L’option d’une véritable diplomatie économique prenant en compte les intérêts stratégiques de notre pays dans la limite de l’affirmation de sa souveraineté pleine et entière conformément aux vœux de ses prédécesseurs. Cette démarche a naturellement conduit le président Baré à une réorientation de la diplomatie du pays ayant eu pour effet, la reprise immédiate dès le 19 août 1996 des relations diplomatiques avec la République Populaire de Chine qui avaient été rompues en 1992. Cette reprise a été réalisée dans le cadre d’un partenariat gagnant–gagnant dont notre pays a grandement tiré profit, en témoigne les réalisations dans le domaine des infrastructures et l’exploitation pétrolière. Cette reprise avec la Chine a permis à notre pays de s’inscrire dans le club fermé des pays producteurs et exportateurs de pétrole. Tes compatriotes se souviennent que les autorités de la Quatrième République avaient tenu à réchauffer nos relations avec CUBA, avec son aide médicale précieuse et multiforme, le Maroc, l’IRAN, le Soudan ainsi que l’Inde.
La Mise en œuvre de la Décentralisation que les autorités de la Quatrième République ont eu à concevoir et faire adopter quatre (4) lois y relatives aboutira à des élections locales organisées en 1998 dans le cadre de la consolidation de la paix et l’amélioration de la gouvernance économique.

__Tâches et exercices__:
A. Selon le texte sur le président Baré, à quelle date les relations diplomatiques avec la République populaire de Chine ont-elles repris ?
B. Poursuivez, s'il vous plaît, le texte sur le président Baré après sa dernière phrase.

__Jeu de données__:
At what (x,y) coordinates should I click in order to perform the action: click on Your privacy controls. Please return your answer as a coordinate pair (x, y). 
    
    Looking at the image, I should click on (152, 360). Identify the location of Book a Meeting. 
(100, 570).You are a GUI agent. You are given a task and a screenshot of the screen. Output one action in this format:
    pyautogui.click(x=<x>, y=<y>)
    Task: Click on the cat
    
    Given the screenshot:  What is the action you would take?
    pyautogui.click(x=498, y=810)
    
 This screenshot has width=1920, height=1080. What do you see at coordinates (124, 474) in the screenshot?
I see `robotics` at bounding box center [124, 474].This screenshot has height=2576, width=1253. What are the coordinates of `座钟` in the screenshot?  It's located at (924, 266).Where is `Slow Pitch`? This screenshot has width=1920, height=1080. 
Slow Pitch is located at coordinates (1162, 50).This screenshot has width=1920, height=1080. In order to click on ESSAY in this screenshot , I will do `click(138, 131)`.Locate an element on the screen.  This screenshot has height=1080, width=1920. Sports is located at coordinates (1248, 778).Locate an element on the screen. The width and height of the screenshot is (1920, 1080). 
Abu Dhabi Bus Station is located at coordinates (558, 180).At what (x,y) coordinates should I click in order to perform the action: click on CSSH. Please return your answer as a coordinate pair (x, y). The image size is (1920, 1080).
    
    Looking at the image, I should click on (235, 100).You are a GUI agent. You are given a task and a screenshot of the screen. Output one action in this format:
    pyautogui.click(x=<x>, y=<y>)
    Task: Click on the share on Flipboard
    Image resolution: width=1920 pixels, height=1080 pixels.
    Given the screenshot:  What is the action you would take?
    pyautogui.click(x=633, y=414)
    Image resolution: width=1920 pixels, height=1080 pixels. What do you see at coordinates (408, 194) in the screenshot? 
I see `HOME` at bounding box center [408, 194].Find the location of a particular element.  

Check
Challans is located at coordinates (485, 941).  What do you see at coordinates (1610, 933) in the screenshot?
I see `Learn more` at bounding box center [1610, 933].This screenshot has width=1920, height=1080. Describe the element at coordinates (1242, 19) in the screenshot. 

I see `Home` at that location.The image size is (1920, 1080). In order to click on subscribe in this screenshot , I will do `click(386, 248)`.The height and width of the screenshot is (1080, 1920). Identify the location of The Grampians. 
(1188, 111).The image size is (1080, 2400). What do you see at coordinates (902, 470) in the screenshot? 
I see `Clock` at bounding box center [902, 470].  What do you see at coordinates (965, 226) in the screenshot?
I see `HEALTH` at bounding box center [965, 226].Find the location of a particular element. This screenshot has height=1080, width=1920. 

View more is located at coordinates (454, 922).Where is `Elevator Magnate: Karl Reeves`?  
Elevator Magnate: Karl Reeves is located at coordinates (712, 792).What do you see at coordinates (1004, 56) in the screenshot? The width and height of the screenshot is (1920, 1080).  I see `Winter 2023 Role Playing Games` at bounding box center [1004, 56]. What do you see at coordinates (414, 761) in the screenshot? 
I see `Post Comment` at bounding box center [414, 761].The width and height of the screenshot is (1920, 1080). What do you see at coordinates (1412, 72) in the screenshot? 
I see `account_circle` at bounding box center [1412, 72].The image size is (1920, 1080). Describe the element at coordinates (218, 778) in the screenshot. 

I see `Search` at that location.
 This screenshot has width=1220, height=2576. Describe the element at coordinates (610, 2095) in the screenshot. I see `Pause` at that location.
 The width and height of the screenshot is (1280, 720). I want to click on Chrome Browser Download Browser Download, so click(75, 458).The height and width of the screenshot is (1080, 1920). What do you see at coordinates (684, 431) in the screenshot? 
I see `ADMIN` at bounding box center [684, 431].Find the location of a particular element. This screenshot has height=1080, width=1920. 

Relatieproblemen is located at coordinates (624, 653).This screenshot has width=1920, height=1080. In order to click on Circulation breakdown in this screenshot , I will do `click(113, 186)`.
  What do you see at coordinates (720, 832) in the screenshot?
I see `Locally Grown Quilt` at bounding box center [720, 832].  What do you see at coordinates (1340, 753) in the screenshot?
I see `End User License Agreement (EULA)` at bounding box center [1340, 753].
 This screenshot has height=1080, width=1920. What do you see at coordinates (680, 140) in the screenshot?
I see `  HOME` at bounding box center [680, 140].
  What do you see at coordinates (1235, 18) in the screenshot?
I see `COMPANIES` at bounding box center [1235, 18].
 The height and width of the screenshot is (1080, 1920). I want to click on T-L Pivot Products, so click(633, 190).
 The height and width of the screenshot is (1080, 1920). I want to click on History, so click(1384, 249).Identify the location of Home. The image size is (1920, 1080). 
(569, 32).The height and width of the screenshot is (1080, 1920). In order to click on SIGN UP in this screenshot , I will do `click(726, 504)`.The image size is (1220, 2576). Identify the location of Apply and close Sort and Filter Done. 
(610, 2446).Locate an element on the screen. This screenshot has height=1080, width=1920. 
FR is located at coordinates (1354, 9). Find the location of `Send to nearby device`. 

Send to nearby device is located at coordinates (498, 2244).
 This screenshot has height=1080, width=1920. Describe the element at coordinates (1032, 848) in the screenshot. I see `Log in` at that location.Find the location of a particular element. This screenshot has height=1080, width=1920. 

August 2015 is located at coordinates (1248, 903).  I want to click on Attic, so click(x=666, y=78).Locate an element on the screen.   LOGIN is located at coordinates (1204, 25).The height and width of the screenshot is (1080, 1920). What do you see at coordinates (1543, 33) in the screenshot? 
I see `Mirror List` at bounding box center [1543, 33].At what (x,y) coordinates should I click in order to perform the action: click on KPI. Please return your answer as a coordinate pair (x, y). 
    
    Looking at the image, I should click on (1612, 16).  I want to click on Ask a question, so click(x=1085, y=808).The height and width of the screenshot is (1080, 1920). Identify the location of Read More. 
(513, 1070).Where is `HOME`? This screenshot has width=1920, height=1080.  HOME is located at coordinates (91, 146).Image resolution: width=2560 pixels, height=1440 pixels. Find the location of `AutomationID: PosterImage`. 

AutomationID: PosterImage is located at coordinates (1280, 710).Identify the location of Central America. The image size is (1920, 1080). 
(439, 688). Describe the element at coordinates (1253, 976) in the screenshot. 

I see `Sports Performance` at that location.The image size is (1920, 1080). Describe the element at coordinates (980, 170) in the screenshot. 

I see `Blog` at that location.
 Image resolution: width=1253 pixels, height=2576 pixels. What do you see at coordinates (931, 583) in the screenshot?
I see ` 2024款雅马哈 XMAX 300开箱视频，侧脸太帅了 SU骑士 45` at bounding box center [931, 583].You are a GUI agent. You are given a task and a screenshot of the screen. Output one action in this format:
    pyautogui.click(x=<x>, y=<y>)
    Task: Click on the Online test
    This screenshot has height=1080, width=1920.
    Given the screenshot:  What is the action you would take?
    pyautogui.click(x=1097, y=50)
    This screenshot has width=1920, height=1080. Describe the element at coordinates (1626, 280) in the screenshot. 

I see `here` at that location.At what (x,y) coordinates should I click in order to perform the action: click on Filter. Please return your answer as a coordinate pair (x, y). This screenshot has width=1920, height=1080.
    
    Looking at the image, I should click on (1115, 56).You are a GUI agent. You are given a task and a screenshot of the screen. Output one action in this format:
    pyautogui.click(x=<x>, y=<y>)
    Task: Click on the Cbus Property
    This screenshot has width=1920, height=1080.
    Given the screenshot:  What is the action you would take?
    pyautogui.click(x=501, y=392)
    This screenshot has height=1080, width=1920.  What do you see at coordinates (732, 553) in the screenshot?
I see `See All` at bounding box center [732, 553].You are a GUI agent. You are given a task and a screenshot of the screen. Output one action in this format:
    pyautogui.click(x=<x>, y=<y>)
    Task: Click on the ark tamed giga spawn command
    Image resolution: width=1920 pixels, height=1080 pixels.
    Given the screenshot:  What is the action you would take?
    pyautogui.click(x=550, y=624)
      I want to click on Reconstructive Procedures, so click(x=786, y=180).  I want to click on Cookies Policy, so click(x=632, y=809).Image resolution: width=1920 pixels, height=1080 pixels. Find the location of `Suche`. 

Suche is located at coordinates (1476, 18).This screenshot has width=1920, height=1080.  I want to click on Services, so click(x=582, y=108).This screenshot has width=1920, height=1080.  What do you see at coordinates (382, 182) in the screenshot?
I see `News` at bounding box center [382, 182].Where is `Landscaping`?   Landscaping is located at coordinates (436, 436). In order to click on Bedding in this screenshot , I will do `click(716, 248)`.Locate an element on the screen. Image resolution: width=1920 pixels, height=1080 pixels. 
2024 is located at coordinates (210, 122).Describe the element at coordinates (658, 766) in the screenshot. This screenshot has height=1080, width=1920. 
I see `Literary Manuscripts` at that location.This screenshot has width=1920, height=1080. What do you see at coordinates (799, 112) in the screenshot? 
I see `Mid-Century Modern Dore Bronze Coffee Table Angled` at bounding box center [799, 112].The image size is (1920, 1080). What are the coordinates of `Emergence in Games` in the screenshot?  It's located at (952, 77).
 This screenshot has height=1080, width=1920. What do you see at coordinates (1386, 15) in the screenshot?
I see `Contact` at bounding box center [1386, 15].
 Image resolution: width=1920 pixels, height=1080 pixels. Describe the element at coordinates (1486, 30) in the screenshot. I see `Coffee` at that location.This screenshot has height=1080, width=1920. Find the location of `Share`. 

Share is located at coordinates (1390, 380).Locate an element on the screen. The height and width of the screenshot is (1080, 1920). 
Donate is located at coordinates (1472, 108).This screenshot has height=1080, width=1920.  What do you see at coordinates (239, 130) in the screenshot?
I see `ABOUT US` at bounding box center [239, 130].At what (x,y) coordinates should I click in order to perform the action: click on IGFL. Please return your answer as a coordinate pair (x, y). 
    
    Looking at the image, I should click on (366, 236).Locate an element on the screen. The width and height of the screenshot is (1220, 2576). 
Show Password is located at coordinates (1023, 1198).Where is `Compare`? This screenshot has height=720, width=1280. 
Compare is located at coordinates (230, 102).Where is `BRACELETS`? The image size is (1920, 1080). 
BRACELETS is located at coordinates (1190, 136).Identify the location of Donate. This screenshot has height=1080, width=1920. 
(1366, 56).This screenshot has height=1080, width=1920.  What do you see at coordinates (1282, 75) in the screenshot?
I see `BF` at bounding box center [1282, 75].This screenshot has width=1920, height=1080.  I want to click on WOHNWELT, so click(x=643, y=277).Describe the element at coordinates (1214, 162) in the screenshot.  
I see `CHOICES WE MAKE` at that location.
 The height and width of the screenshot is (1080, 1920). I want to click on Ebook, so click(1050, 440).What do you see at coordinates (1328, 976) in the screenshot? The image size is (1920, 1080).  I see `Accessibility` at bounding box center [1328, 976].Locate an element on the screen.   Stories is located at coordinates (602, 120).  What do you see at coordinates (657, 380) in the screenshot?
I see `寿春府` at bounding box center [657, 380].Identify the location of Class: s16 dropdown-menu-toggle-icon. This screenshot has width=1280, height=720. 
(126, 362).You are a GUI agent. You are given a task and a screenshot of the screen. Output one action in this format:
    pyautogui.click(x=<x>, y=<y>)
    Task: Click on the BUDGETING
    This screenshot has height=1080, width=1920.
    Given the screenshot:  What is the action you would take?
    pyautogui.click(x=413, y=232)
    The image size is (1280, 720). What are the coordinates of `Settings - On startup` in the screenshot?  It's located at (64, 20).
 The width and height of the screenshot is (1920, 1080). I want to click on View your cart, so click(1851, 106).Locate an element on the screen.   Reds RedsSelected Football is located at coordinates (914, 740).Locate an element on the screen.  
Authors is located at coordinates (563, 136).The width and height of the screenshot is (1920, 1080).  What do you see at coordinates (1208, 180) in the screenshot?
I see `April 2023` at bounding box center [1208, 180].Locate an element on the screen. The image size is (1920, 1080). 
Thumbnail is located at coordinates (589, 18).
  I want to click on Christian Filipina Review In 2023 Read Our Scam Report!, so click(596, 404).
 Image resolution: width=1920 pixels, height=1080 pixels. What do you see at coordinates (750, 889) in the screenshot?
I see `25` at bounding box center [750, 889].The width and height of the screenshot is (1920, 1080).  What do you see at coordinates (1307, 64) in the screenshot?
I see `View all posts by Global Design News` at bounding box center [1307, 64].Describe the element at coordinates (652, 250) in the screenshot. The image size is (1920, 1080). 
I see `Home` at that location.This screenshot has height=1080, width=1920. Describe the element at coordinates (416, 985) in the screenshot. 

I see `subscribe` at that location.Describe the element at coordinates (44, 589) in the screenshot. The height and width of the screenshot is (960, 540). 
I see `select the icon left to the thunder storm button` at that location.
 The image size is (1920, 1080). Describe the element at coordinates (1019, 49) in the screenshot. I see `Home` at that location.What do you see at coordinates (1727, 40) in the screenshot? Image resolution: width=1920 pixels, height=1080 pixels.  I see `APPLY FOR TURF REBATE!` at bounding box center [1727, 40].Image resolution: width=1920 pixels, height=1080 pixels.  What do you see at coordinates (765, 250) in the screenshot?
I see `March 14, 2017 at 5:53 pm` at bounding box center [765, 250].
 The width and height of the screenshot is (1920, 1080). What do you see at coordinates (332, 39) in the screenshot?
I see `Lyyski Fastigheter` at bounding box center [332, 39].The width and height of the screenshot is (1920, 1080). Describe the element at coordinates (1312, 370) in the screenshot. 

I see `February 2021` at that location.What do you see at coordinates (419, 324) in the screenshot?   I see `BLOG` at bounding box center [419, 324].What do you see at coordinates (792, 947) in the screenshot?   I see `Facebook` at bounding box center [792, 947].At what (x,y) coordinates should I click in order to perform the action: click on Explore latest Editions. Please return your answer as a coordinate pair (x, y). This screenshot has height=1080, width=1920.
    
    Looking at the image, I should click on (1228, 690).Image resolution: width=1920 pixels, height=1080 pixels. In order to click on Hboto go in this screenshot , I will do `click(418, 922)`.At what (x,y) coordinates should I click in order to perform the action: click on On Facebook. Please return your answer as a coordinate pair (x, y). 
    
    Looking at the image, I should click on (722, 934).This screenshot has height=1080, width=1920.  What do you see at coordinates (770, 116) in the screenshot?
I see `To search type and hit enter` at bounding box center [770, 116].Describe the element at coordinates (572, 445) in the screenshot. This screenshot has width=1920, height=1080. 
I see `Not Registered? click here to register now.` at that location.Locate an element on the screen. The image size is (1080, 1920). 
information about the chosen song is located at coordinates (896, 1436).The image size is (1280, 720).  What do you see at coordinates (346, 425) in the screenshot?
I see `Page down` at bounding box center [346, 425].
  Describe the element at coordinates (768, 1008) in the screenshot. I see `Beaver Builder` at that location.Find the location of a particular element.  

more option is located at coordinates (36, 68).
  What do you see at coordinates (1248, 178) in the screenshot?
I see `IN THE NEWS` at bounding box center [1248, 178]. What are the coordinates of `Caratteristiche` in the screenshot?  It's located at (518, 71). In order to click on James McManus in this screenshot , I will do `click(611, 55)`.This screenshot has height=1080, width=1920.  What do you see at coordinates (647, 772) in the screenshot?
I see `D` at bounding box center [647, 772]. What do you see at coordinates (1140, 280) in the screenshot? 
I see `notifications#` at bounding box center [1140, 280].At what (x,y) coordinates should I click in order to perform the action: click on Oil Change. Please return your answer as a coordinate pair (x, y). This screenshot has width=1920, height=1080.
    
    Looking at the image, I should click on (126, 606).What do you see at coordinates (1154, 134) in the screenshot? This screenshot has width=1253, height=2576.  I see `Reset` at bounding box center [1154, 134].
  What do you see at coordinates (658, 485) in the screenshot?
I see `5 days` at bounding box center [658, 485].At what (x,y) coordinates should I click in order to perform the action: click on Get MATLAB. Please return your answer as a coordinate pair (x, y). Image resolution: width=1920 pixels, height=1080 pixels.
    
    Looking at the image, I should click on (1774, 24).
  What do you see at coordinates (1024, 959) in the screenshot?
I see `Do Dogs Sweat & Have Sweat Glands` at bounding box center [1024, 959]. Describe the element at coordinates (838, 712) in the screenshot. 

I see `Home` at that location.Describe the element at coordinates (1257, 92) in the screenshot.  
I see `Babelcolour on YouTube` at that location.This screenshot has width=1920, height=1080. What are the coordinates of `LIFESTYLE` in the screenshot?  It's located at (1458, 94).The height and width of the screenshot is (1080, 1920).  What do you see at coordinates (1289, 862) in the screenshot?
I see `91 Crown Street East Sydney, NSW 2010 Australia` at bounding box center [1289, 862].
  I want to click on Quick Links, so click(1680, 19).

__Résultats dans l'ordre__:
A. Le 19 août 1996.

B.
La promotion de la culture et de la Jeunesse, qui avait conduit les mêmes autorités à négocier et obtenir dès l’an 1998, l’organisation à Niamey pour l’année 2005 des Cinquièmes Jeux de la Francophonie. Ces jeux ont permis à ton gouvernement de réaliser en faveur de notre pays d’importants travaux d’infrastructures dans la ville de Niamey favorisant son désenclavement et la rénovation de l’ensemble des infrastructures culturelles et sportives et d’en construire de nouvelles.
La promotion de l’environnement des affaires avec l’élaboration des textes et la mise en place des chambres consulaires régionales, l’adoption des textes relatifs à l’OHADA l’instauration d’un système de santé publique efficace avec l’adoption de la Loi portant autorisation de l’exercice privé des professions dans le secteur de la santé.
La mise en œuvre de la modernisation de l’Etat avec l’introduction des Nouvelles Technologies de l’Information et de la Communication (NTIC) confiée à la Délégation à l’Informatique. Cette modernisation a permis le démarrage de la téléphonie cellulaire en 1997.
L’adoption dès le mois de juin 1998 du Plan National de l’Environnement pour un Développement Durable du Niger(PNEDD) après enrichissement d’un projet par le Forum National tenu au mois d’avril 1998 à Niamey.
L’utilisation du génie créateur d’un fils du Niger par le président Baré pour réaliser, dès l’an 1998, avec l’aide des partenaires extérieurs, le premier Festival International de la Mode Africaine (FIMA) en plein désert sur le site de Tiguidit, dans la Région d’Agadez. Ce FIMA fait depuis un quart de siècle la promotion et la fierté du pays. La réalisation d’un tel évènement est inimaginable aujourd’hui avec l’insécurité qui prévaut.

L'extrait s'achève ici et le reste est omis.